*What is required*
Reproduce the listing exactly and skip over any pictures.

━━━━━━━━━━━━━━━━━━━━

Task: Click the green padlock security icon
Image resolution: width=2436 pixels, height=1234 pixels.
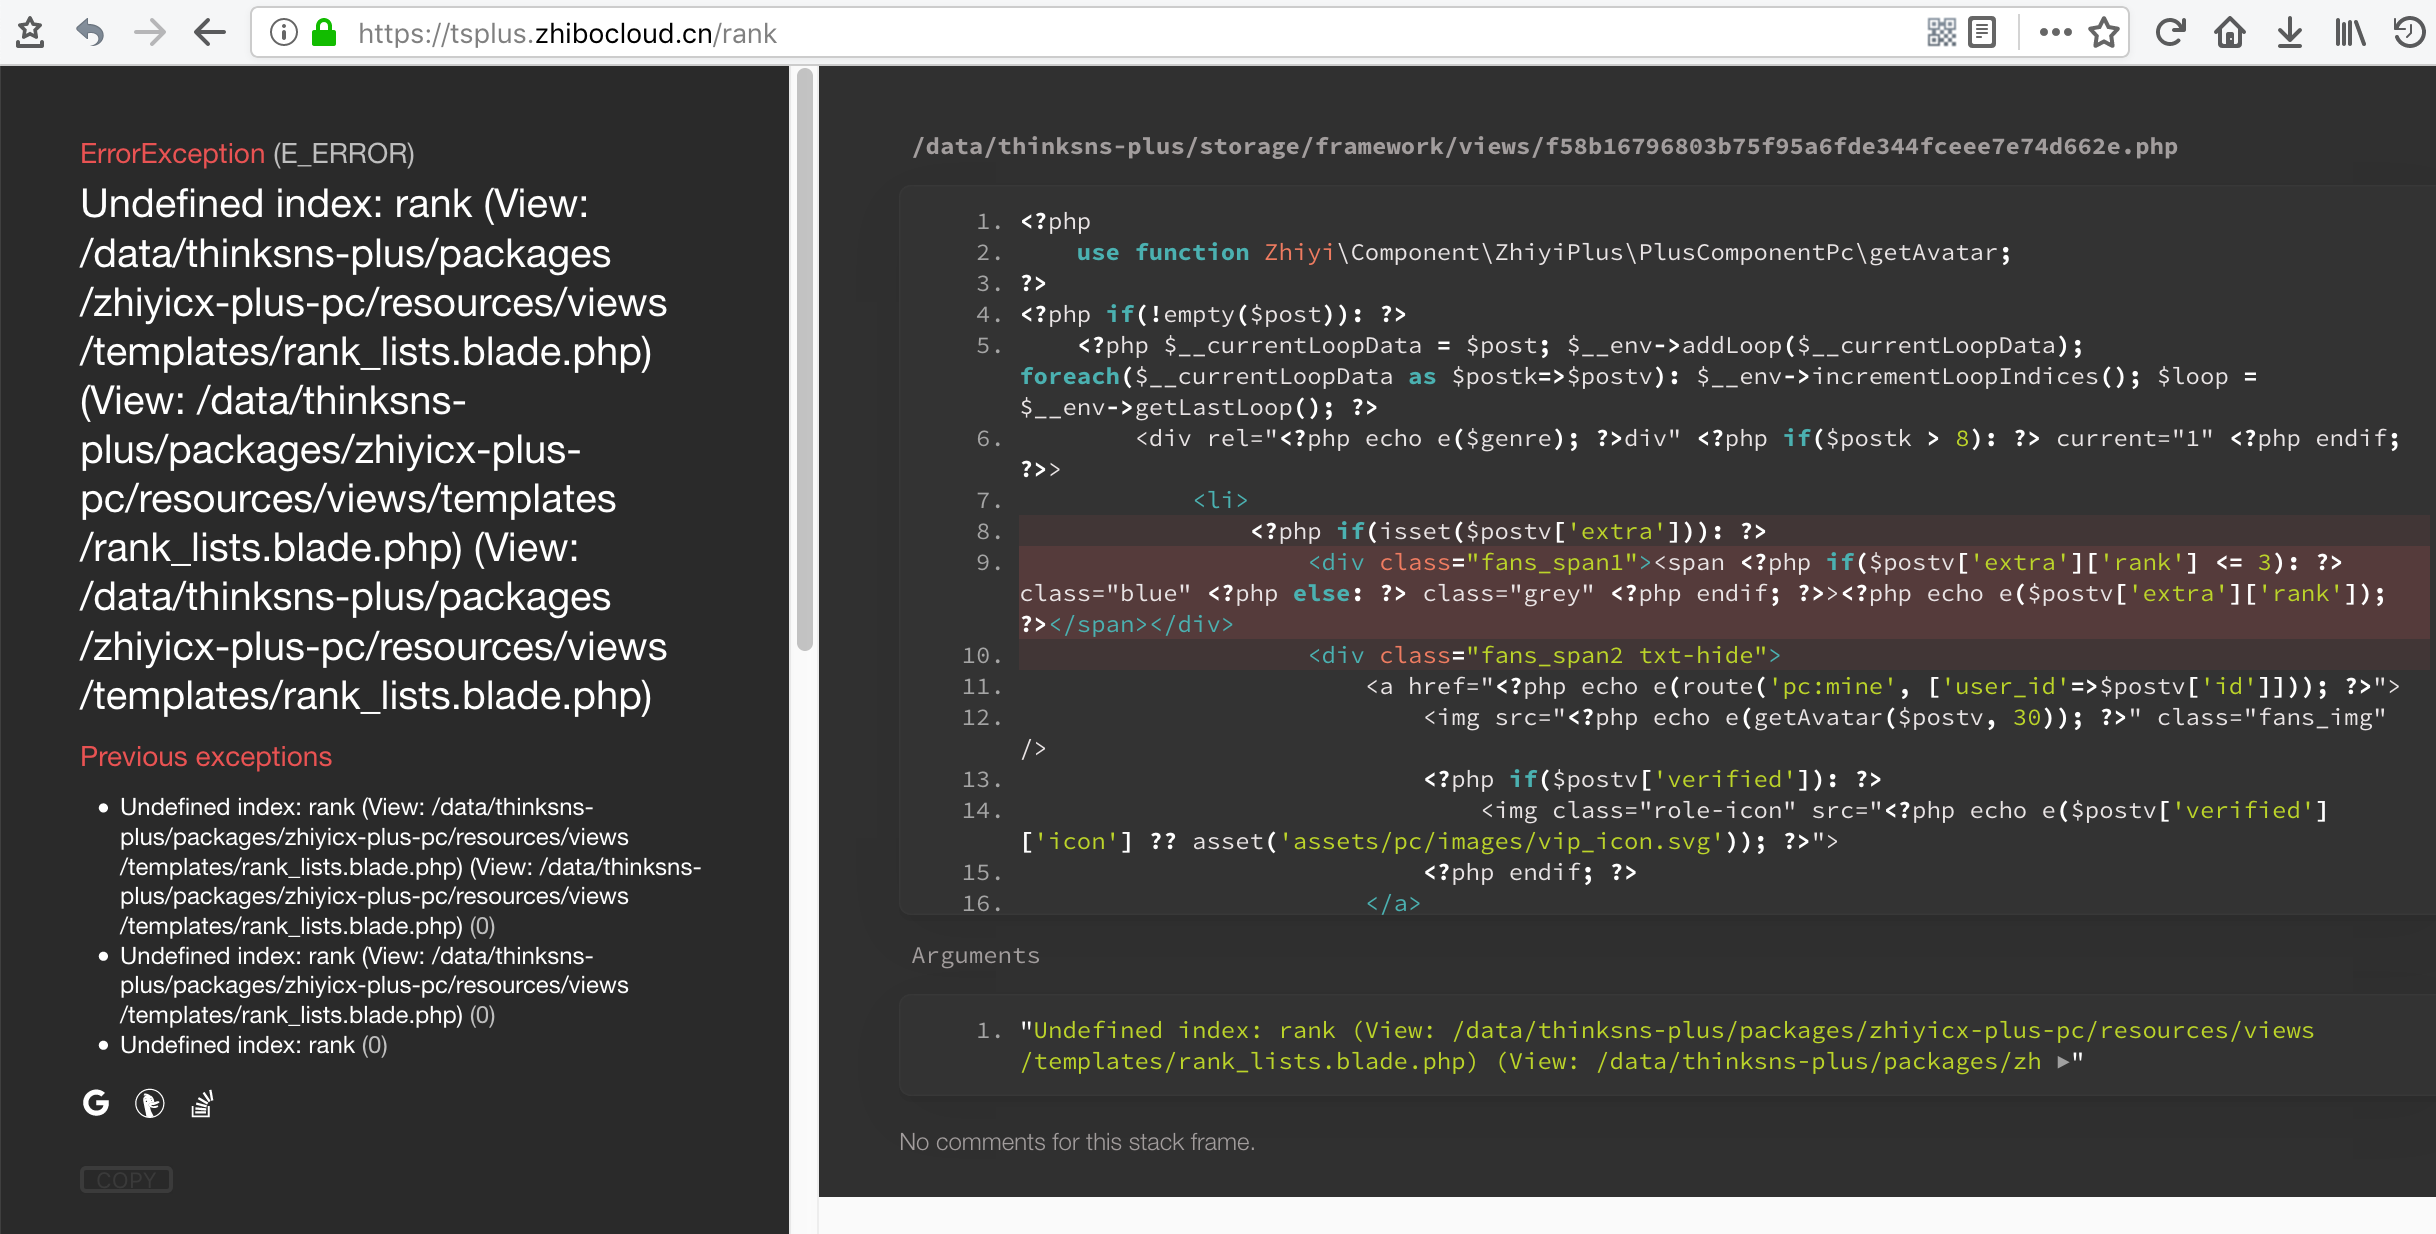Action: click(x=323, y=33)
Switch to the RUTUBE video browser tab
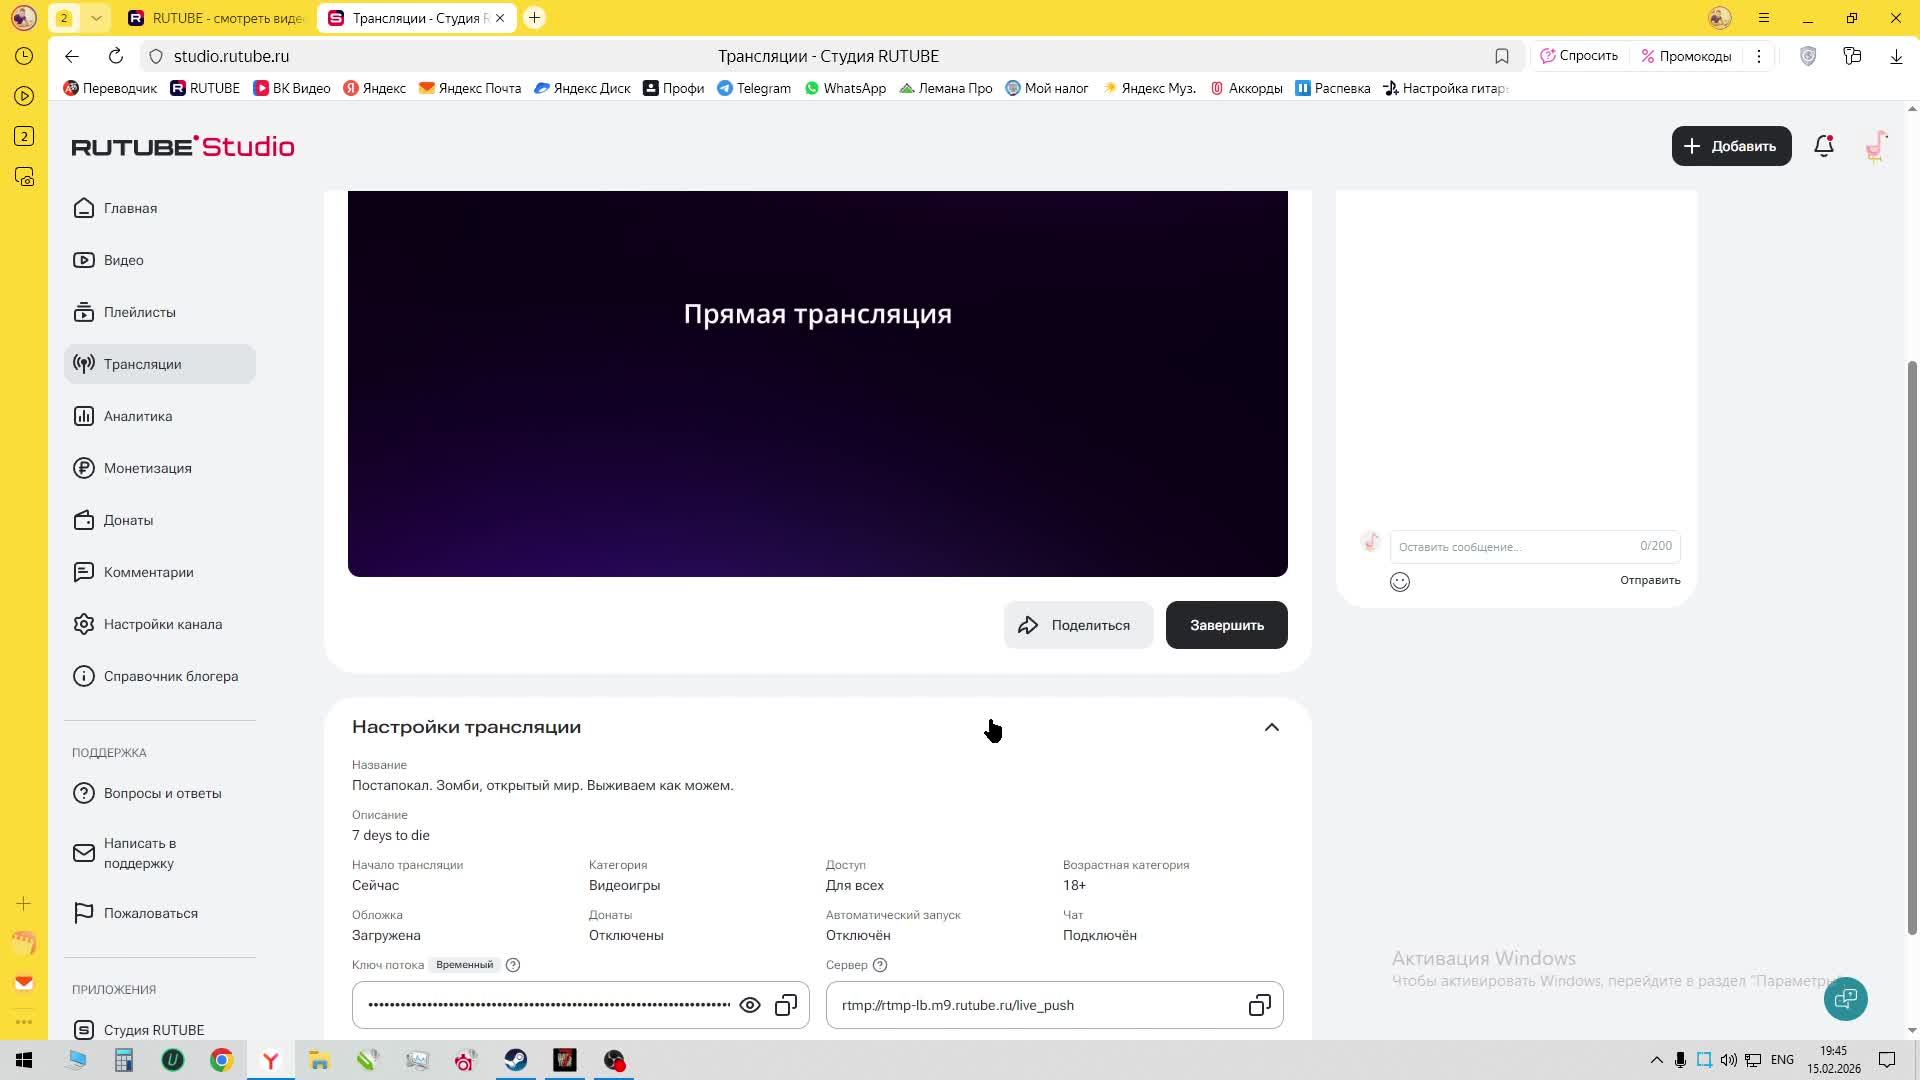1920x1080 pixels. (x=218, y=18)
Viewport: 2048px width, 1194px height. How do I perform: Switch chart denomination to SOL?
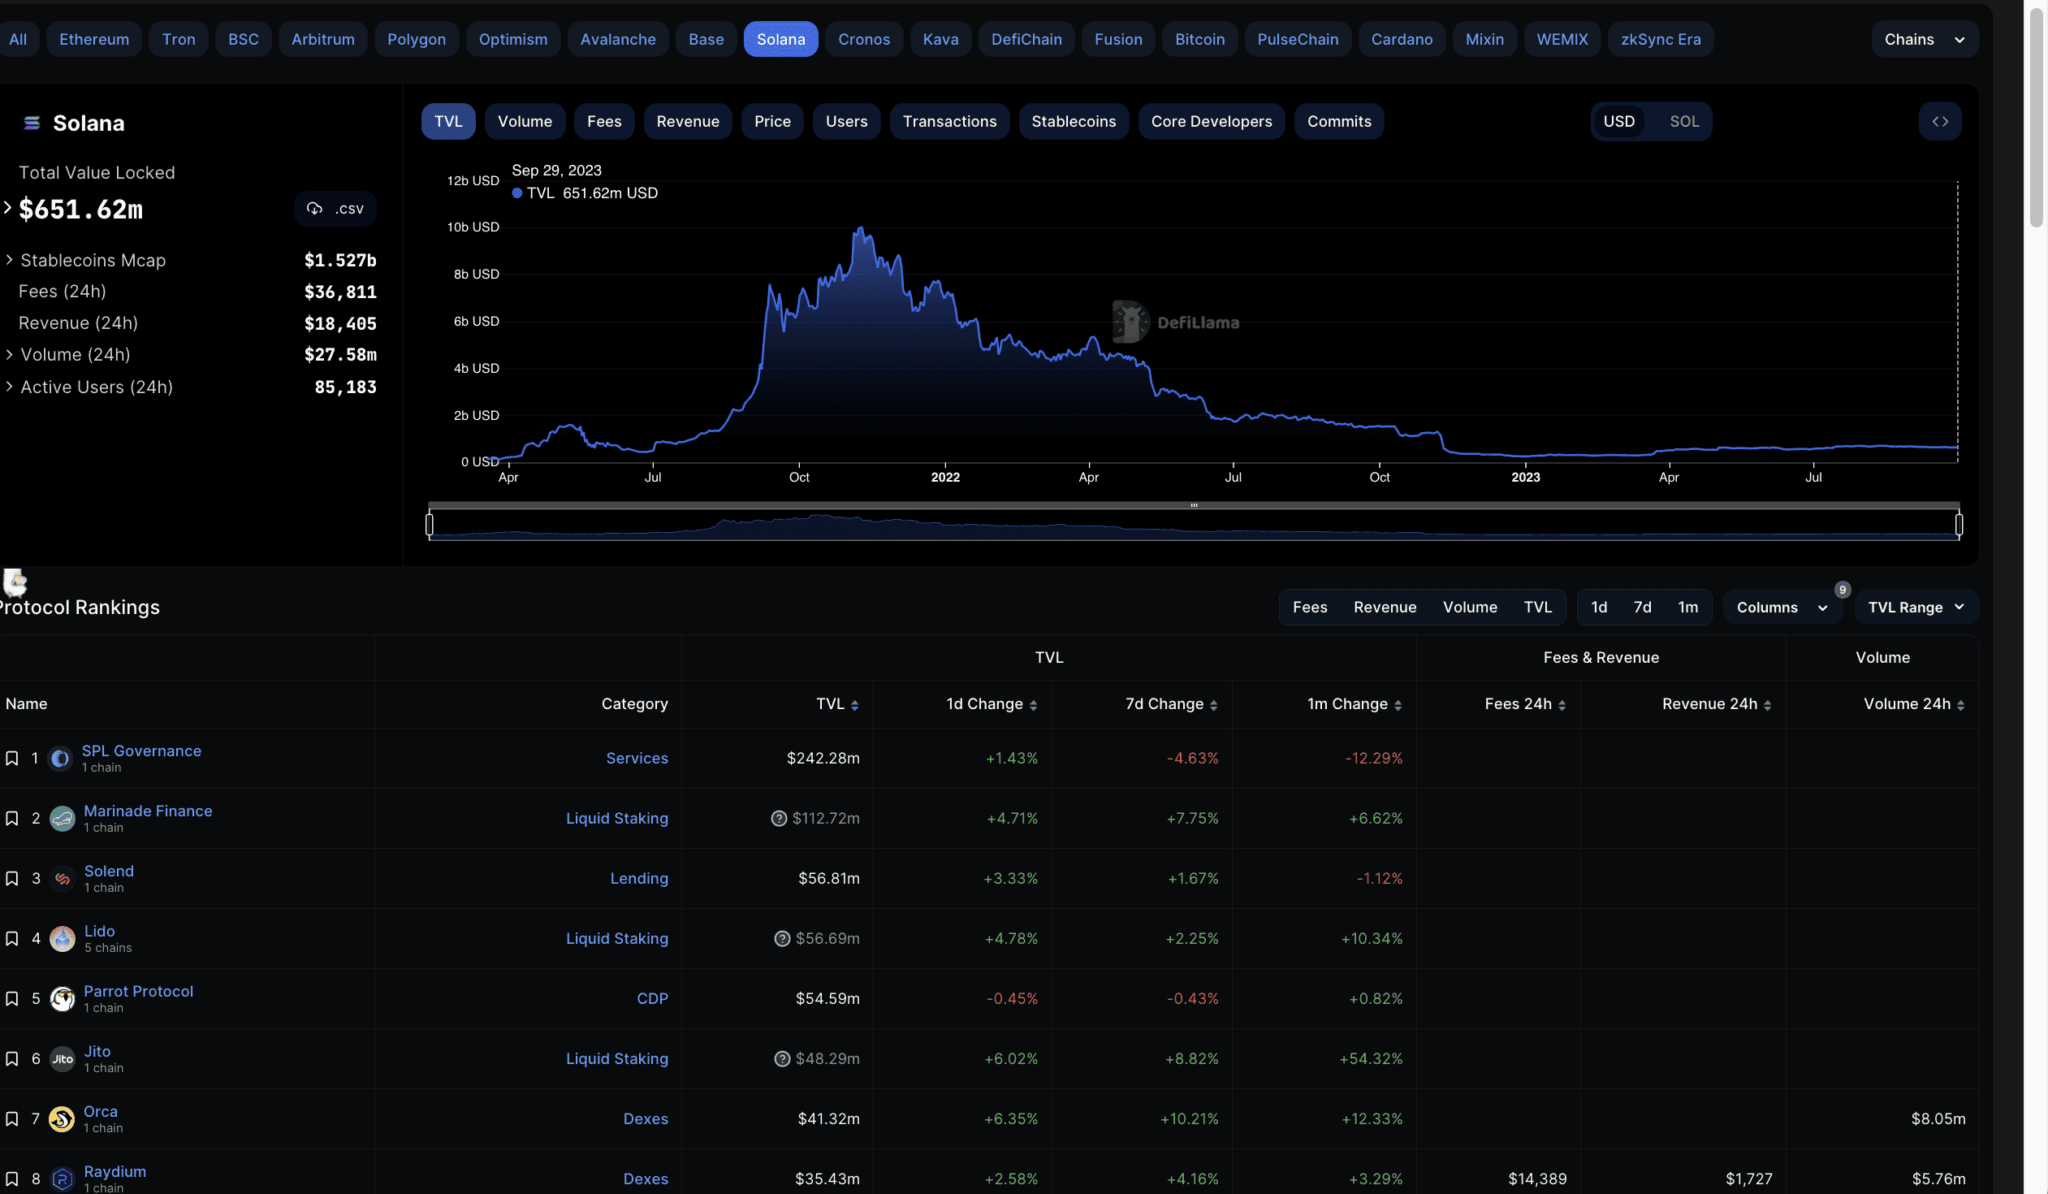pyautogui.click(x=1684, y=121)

━━━━━━━━━━━━━━━━━━━━

*Solved exercise*
Task: Click the green padlock security icon
Image resolution: width=2436 pixels, height=1234 pixels.
Action: click(x=323, y=33)
Switch to the RUTUBE video browser tab
1920x1080 pixels. (x=218, y=18)
Viewport: 2048px width, 1194px height. How do I perform: Switch chart denomination to SOL?
pyautogui.click(x=1684, y=121)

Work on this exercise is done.